Task item:
Show each line of the data below in which "computer" occurs.

Data for this task:
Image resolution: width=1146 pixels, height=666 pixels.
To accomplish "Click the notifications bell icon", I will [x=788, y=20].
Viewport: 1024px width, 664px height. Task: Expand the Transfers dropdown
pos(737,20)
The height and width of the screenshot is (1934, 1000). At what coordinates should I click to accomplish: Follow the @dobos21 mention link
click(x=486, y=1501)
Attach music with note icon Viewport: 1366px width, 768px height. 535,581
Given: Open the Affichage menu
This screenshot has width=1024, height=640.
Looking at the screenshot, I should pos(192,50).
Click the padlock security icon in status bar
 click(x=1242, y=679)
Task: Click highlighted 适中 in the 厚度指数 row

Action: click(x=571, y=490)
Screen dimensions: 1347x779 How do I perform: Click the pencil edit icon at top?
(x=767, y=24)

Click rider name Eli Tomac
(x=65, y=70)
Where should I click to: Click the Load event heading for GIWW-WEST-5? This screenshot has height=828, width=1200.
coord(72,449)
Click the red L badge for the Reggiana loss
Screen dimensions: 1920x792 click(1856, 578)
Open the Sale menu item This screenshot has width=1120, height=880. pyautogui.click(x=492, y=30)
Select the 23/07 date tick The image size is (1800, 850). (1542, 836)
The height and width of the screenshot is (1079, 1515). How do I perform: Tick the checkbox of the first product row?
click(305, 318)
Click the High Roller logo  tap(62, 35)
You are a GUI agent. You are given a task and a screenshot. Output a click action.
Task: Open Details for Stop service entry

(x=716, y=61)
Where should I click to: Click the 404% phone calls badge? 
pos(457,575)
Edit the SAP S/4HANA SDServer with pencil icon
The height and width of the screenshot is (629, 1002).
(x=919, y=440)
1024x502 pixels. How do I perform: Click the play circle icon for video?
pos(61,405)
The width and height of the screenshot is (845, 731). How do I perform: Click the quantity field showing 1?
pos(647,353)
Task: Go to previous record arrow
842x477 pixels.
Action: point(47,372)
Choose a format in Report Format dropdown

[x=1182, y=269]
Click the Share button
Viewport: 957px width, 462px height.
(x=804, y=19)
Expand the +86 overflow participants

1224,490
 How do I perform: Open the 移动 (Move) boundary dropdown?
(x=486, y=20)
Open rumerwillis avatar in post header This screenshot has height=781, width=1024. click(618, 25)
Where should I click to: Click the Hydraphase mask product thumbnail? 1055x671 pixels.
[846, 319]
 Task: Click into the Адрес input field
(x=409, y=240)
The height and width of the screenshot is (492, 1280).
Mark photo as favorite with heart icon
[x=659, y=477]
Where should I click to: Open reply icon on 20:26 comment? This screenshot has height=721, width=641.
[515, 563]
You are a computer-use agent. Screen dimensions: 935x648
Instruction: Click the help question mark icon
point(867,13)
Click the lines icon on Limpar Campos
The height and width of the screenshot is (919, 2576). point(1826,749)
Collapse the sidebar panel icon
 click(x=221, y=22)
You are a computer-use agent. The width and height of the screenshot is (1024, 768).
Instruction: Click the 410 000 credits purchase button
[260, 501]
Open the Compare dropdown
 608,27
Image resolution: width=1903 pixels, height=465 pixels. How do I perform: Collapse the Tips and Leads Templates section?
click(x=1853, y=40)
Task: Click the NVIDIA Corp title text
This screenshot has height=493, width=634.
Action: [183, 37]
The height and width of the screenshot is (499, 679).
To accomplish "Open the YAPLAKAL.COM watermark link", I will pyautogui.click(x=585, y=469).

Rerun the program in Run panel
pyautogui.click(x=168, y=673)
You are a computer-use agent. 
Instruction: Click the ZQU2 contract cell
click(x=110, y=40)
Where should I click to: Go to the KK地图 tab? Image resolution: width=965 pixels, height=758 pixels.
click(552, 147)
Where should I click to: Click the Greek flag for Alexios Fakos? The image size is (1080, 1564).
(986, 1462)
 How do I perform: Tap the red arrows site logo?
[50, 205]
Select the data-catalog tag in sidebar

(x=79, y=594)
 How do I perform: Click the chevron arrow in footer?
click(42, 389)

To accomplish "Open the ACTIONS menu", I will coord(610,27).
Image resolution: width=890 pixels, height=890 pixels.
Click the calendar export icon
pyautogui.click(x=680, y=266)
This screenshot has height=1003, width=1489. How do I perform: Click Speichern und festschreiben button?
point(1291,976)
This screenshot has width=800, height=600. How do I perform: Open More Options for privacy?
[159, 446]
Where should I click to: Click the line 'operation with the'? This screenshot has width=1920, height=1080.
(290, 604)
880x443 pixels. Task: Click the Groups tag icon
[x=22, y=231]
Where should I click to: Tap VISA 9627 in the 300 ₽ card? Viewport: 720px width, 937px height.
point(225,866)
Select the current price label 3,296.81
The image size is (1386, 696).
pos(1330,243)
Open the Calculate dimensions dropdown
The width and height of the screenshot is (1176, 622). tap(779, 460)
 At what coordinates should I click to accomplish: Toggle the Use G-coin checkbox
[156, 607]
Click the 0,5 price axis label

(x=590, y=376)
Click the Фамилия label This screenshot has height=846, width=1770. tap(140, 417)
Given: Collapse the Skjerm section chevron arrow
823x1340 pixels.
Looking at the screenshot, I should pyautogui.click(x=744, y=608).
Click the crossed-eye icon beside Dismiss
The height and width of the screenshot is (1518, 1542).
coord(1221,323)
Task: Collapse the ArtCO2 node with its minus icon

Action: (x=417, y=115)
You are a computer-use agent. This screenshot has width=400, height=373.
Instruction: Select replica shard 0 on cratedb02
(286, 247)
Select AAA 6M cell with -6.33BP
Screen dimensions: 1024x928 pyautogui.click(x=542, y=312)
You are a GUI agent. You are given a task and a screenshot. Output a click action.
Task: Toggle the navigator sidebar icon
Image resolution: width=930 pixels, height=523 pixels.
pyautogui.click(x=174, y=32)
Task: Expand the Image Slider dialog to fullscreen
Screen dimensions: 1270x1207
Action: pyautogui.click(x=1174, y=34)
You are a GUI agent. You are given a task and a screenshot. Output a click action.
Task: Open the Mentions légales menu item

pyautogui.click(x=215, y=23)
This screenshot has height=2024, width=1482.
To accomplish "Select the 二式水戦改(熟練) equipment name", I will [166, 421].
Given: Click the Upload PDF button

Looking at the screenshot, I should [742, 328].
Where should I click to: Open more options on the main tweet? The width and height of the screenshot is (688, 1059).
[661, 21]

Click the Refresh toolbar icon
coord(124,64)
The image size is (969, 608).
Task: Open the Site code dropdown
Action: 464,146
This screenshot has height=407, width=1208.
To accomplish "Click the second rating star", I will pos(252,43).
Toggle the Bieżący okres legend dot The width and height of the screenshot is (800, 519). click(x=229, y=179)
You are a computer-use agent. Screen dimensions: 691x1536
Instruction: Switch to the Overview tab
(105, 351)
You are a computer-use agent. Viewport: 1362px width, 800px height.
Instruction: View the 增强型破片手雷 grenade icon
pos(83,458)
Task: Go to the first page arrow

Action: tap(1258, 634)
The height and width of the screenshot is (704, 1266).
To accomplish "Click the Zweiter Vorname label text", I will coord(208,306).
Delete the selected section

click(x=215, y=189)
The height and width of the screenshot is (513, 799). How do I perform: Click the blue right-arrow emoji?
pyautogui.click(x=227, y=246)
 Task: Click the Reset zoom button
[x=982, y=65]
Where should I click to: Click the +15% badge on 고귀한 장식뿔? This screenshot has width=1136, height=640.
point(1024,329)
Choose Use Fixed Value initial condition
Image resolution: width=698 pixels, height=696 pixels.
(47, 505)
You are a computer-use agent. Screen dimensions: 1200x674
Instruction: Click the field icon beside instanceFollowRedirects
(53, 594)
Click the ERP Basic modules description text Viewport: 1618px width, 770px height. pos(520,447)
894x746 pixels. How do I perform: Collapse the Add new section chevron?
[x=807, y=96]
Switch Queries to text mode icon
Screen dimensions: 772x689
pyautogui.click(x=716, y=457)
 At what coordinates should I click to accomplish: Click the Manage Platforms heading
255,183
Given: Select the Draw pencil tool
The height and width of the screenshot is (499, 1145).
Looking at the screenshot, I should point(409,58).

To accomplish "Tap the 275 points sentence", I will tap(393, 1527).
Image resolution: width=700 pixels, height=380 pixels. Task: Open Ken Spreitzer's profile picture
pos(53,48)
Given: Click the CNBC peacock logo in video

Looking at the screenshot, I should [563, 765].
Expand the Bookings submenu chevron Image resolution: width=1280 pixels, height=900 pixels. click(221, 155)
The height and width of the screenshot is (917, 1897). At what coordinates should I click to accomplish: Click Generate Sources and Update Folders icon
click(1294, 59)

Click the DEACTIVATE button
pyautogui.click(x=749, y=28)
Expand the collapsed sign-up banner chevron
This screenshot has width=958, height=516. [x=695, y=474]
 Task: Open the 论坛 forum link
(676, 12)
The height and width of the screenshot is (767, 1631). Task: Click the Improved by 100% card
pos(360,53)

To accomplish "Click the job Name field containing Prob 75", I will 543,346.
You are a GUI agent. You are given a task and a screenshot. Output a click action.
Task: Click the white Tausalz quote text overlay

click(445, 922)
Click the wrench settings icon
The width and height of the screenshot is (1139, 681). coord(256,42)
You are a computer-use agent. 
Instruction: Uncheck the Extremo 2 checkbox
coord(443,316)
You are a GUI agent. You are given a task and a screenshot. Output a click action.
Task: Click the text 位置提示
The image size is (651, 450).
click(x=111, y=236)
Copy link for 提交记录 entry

Response below:
You are a computer-use agent. Screen dimensions: 935x648
You are a computer-use agent. The width and height of the screenshot is (1024, 768).
You are a computer-use agent. 
You are a computer-use agent. This screenshot has width=400, height=373.
You are a computer-use agent. Screen dimensions: 691x1536
You are a computer-use agent. Viewport: 1362px width, 800px height.
You are a computer-use agent. Screen dimensions: 1200x674
You are a computer-use agent. 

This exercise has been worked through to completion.